A sample client for all this would be:

public class Client
{
    public Client()
    {

    }
    public void StartExportProcess(XDocument data)
    {
        IDataConverter converter = DataConverterFactory.GetDataConverter(DataTypeToConvertTo.Graph);

        IConvertedData convertedData = converter.ConvertXmlDataToOutput(data);


        IOutputExporter exportOutputer = OutputExporterFactory.GetExportOutputType(ExportOutputType.PDF);
        exportOutputer.ExportData(convertedData);
    }
}
0

We solved a similar problem here: https://ergebnisse.zensus2011.de/?locale=en There we have mostly "tables" and "graphs" to be exported in different formats: pdf, excel, web. Our idea was to specify each object to be rendered as an own Java class with interfaces to create and read those classes. In your case there would be 2 implementations for each object for creating (xml, json) and 4 implementations for rendering (reading).
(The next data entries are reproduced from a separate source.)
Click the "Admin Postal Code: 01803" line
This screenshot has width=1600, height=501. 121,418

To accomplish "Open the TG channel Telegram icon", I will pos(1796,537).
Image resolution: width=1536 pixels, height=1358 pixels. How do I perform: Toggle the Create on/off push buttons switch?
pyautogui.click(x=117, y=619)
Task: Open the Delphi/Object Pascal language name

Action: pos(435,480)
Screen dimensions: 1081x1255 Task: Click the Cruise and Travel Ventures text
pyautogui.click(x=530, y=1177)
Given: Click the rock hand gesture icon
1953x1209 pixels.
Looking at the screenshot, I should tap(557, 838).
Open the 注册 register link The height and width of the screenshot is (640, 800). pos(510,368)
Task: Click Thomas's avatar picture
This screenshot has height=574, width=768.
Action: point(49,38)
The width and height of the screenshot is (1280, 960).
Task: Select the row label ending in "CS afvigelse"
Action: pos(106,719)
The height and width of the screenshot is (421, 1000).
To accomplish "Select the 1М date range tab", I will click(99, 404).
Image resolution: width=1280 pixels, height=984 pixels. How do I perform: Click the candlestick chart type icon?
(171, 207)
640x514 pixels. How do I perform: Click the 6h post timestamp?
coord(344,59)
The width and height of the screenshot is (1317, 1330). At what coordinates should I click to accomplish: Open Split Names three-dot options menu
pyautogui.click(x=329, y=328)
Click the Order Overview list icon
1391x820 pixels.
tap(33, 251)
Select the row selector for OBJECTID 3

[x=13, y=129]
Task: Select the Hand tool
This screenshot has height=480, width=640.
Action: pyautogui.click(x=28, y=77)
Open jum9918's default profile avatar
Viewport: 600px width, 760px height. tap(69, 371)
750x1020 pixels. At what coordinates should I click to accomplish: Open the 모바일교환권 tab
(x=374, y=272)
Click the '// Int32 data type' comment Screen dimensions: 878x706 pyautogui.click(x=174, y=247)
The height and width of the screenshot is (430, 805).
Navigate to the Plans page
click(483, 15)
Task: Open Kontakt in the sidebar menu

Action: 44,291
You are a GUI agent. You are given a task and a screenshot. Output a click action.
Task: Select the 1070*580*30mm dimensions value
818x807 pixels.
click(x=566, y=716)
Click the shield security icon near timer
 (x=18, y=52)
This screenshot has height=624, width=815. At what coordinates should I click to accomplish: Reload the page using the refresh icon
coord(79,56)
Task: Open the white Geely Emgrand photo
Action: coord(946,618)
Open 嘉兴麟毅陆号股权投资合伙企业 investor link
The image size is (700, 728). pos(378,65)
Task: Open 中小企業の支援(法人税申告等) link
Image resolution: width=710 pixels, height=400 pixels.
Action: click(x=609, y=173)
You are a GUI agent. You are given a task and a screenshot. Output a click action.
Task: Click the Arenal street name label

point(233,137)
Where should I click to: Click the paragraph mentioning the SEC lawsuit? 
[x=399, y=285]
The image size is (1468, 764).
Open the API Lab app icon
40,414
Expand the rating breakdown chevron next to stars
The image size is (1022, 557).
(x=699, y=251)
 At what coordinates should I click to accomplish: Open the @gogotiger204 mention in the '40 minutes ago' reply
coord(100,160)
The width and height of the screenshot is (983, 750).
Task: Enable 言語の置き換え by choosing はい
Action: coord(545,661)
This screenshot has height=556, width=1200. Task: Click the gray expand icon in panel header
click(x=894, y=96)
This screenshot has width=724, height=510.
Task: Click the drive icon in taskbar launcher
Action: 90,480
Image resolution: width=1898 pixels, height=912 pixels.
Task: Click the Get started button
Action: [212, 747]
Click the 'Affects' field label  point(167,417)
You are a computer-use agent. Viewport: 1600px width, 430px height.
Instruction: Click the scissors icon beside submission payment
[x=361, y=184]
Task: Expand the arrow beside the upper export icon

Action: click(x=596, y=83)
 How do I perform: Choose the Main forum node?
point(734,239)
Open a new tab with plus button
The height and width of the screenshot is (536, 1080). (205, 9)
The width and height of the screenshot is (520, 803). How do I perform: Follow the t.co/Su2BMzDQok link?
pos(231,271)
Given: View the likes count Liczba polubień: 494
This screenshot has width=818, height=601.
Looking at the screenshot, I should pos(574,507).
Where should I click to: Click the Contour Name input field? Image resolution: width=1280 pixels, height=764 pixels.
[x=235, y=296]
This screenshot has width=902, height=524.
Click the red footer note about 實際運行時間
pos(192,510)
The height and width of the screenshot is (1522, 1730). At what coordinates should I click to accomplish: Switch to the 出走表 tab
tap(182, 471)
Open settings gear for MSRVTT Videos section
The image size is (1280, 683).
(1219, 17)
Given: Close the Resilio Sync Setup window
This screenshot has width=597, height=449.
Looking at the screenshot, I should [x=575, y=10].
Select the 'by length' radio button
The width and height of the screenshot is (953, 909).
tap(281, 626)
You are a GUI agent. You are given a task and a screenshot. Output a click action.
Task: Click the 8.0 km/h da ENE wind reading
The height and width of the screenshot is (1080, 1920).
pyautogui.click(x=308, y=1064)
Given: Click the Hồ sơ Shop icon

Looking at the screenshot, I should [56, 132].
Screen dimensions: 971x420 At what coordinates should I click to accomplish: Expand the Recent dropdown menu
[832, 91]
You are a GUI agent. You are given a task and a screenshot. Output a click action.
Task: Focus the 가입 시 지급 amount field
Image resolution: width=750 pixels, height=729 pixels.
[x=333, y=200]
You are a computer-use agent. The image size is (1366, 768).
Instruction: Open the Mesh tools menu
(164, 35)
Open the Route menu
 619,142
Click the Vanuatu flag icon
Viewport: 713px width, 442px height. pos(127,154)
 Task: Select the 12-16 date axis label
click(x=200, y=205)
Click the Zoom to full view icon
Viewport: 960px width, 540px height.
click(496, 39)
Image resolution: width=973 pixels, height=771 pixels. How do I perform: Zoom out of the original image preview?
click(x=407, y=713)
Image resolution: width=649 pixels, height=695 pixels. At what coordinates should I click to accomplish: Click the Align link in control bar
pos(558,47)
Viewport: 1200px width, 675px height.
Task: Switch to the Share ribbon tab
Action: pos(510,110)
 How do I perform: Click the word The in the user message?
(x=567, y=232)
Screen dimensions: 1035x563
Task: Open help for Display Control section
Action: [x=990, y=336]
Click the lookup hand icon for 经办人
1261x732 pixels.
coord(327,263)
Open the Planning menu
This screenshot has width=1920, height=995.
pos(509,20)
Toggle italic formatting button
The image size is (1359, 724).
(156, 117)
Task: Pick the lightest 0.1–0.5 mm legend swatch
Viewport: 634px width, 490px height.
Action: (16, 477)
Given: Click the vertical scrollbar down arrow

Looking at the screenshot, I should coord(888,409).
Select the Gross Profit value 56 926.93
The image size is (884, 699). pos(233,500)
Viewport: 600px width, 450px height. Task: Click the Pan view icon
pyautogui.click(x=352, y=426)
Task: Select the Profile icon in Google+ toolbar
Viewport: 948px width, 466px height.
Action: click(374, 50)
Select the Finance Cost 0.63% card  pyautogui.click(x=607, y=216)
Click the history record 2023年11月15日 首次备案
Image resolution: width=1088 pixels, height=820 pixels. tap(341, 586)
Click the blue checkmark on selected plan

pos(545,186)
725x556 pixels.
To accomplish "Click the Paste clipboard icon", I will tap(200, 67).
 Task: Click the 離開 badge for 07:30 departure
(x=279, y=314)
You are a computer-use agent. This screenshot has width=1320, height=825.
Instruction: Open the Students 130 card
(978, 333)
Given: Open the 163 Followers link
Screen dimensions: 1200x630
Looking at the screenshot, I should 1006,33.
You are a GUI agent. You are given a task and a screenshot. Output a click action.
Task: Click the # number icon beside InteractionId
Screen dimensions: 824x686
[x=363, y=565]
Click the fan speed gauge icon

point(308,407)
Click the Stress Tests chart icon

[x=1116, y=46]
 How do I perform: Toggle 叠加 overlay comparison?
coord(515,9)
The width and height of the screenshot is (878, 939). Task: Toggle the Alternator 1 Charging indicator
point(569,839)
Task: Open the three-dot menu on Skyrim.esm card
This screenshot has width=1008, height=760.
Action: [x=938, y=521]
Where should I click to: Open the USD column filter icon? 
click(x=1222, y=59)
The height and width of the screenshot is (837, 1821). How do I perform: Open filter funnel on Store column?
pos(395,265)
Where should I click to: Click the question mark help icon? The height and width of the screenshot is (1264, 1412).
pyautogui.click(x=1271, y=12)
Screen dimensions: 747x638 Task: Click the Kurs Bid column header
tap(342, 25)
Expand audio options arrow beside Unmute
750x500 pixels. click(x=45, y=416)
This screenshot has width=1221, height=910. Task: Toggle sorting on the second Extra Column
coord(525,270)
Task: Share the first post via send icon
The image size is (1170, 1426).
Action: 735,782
Example: You will need some classes for Tables: Class Table (handles table structure, validation and contents) Interface CreateTable(provides table data, cells, spans, content) Interface ReadTable(getters for all data)

Probably you don't need the interfaces (or only one) but i think it always provides a good decoupling especially useful in testing.

0

I think what you're looking for is the Strategy pattern. You have a variety of classes to output the data in the desired format, and you simply choose the appropriate one at runtime. Adding a new format should be as simple as adding another class that implements the required interface. I've done this often in Java using Spring to simply maintain a map of converters, keyed by the format type.

As others have mentioned, this is usually accomplished by having all classes implement the same interface (or descend from the same base class) and choosing the implementation via a factory.